The Difference Between Saving and Investing

The Difference Between Saving and Investing April 30, 2018

Most of us innately know that saving and investing are not the same, but do we understand the difference? Because clarity in this distinction can greatly impact one’s financial well being, realizing these difference is vital. The key is in two words: risk and liquidity.

Savings are low risk funds that must be liquid (available) when you need them. The purpose of saving money is so you can have it for a specific purpose within a short time frame.

Investments, on the other hand, are for wealth building, and will not be needed for many years.
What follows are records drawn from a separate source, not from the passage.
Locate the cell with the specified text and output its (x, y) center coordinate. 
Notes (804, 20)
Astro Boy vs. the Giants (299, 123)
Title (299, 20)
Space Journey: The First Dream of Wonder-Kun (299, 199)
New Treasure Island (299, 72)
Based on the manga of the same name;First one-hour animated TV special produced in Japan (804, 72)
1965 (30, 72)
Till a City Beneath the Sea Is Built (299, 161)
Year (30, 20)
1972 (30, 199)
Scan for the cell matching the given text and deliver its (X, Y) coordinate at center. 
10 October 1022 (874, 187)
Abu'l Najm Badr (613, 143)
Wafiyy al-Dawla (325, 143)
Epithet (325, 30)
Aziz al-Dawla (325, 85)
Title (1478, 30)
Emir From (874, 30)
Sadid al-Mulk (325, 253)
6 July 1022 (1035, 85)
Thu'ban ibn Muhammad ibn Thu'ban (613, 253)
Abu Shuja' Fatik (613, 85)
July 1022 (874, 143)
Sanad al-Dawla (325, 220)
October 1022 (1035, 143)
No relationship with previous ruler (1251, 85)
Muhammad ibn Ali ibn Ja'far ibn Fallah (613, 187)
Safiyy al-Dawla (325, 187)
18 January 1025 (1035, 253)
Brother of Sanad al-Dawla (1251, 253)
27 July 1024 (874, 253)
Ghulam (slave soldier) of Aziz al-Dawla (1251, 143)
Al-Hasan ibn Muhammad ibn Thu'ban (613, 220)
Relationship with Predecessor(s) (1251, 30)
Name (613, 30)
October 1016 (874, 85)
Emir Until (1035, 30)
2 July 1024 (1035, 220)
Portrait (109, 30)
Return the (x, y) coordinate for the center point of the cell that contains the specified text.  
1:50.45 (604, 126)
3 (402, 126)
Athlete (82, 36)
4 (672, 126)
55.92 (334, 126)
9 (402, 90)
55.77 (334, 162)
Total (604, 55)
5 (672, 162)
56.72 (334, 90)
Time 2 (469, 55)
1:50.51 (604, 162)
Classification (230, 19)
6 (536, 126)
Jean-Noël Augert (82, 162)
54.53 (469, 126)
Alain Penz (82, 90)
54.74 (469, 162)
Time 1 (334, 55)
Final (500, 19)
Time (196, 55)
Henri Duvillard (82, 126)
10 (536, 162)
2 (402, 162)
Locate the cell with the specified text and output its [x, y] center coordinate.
Yes, investments do involve greater risk, but, investments also yield much greater returns when left alone long enough to ride out the turbulence of the stock market.

Examples of savings

Emergency Fund

When an emergency happens, the money is needed immediately. The emergency fund, therefore, should be in a very boring account, such as a Savings Account or Money Market Account. One could also consider an online high interest account, as long as the funds are easily accessible. Its purpose is not to make a bunch of money; it is there for emergencies.

Car Fund

You DO save up and pay cash for your cars, don’t you? This money should be saved, not invested. Why? Because you don’t want to take the risk of a market plunge just when you are ready to buy.

Anything else you will need to pay cash for

What are you saving for (notice the word “saving”)? A home improvement (or repair), a riding lawn mower or a new computer are all examples of saving: you will need a set amount on a set date.

College Funding (sort of)

Should college funding be an investment or saving? It depends on how soon Junior is going to be entering college. If college is 18 years away, the money should be invested (make sure you use an ESA or 529 plan to get all of the tax breaks). But what if college starts four years from now? You don’t want the risk of your investments tanking just when that first tuition payment comes due. The choice is yours, but I think you should be moving those funds to a less risky vehicle (maybe even a savings account) as the time of need approaches.

Examples of investments


Yes, retirement is the big one and retirement funds should definitely be considered investments.  Such funds should be rebalanced annually or even bi-annually, but you basically leave them alone and don’t worry about checking the stock returns by month.  However, like college funding, the retirement nest egg should be made safer as the time of need draws closer.

Starting a business

If you have a long range plan to start up a business (say 10 to 20 years from now), you should be investing to achieve the nest egg needed.

Breaking it down

The difference between investing and savings is really quite simple. If you are going to need the money in the near future, save it. If you aren’t going to touch the money for a longer time frame, invest it. The trick is defining this time frame. Financial guru Dave Ramsey uses five years as his criteria. His rationale is that the stock market has historically made money in 93% of the five year rolling time frames and in 100% of the rolling ten year periods. Most of us are aware that the recent recession changed those percentages, and I heard Dave Ramsey recently say that the stock market has made money in 100% of all rolling fifteen (no longer ten) year periods. However, as far as I know, Dave still uses the five year criteria to distinguish saving from investing.

What do I think about the five year guideline?

I am OK with it. If I know I will need to tap the money in five years or less, I consider it savings. Our emergency fund and car fund are both in Money Market Savings Accounts. On the other hand, if I am not planning to touch the money for longer than five years, I invest it. Our traditional and Roth IRA’s are examples of our investments.

One could also have a hybrid investment fund. An example of this would be flipping a house. This is clearly an investment, with money tied up in the house. However, when the house sells, keep this money quite liquid and available (think savings account) so you can be poised to buy another flip house. I label this hybrid, because you would at that time have an investment that you’re treating like savings.

How about you? Do you have a clear guideline to distinguish saving from investing? What is that guideline?